CSM|SP: Registro de imóveis – Adjudicação compulsória – Averbação premonitória promovida antes do Registro da Venda do Imóvel – Princípio da concentração dos atos na matrícula e da publicidade registral – Oponibilidade erga omnes e direito de sequela – Adquirente do bem que tinha – ou deveria ter – Plena ciência da existência da ação de adjudicação compulsória referente ao imóvel – Efeitos da coisa julgada que atingem a adquirente do imóvel – Negócio ineficaz face ao credor – Hipótese de ineficácia relativa e não de invalidade – Inexistência de ofensa à continuidade registral – Óbice afastado – Apelação provida.
Vistos, relatados e discutidos estes autos de Apelação Cível nº 0006156-39.2023.8.26.0344, da Comarca de Marília, em que são apelantes CLARICE GUIZARDI DE SOUZA BASTOS, ANDRÉ GUIZARDI DE SOUZA BASTOS e RODRIGO GUIZARDI DE SOUZA BASTOS, é apelado 1º OFICIAL DE REGISTRO DE IMÓVEIS E ANEXOS DA COMARCA DE MARÍLIA.
ACORDAM, em Conselho Superior da Magistratura do Tribunal de Justiça de São Paulo, proferir a seguinte decisão: “Deram provimento à apelação, v.u.”, de conformidade com o voto do Relator, que integra este acórdão.
O julgamento teve a participação dos Exmos. Desembargadores FERNANDO TORRES GARCIA (PRESIDENTE TRIBUNAL DE JUSTIÇA) (Presidente), BERETTA DA SILVEIRA (VICE PRESIDENTE), XAVIER DE AQUINO (DECANO), JOSÉ LUIZ GAVIÃO DE ALMEIDA, HERALDO DE OLIVEIRA (PRES. SEÇÃO DE DIREITO PRIVADO) E CAMARGO ARANHA FILHO(PRES. SEÇÃO DE DIREITO CRIMINAL).

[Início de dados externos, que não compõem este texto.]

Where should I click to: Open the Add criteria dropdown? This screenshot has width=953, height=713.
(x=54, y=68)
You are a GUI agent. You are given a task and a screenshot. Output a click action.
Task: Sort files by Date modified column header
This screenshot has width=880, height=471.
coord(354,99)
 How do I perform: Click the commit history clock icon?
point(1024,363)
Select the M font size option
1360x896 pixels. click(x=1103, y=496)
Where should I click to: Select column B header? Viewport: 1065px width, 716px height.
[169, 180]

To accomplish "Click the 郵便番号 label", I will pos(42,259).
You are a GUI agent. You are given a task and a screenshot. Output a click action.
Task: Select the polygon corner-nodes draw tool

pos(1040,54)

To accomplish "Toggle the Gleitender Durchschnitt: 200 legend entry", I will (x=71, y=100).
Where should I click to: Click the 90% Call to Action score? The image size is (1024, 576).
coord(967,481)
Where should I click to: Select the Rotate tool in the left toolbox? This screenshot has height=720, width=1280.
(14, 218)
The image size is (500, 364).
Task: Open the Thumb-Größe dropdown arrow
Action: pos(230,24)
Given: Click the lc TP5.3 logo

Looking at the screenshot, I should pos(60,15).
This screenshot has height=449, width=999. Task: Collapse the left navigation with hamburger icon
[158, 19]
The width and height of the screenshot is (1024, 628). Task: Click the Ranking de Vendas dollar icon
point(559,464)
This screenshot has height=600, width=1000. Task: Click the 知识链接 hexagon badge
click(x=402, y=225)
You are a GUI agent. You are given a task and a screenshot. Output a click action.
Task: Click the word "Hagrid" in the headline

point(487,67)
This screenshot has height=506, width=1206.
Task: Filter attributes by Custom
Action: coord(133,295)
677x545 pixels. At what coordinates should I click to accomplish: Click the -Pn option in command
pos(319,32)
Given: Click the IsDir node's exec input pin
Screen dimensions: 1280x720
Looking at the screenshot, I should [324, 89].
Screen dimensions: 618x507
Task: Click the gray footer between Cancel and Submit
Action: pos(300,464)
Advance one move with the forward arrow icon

São Paulo, 2 de agosto de 2024.
FRANCISCO LOUREIRO
Corregedor Geral da Justiça e Relator
APELAÇÃO CÍVEL nº 0006156-39.2023.8.26.0344
Apelantes: Clarice Guizardi de Souza Bastos, André Guizardi de Souza Bastos e Rodrigo Guizardi de Souza Bastos
Apelado: 1º Oficial de Registro de Imóveis e Anexos da Comarca de Marília
VOTO Nº 43.490
Registro de imóveis – Adjudicação compulsória – Averbação premonitória promovida antes do Registro da Venda do Imóvel – Princípio da concentração dos atos na matrícula e da publicidade registral – Oponibilidade erga omnes e direito de sequela – Adquirente do bem que tinha – ou deveria ter – Plena ciência da existência da ação de adjudicação compulsória referente ao imóvel – Efeitos da coisa julgada que atingem a adquirente do imóvel – Negócio ineficaz face ao credor – Hipótese de ineficácia relativa e não de invalidade – Inexistência de ofensa à continuidade registral – Óbice afastado – Apelação provida.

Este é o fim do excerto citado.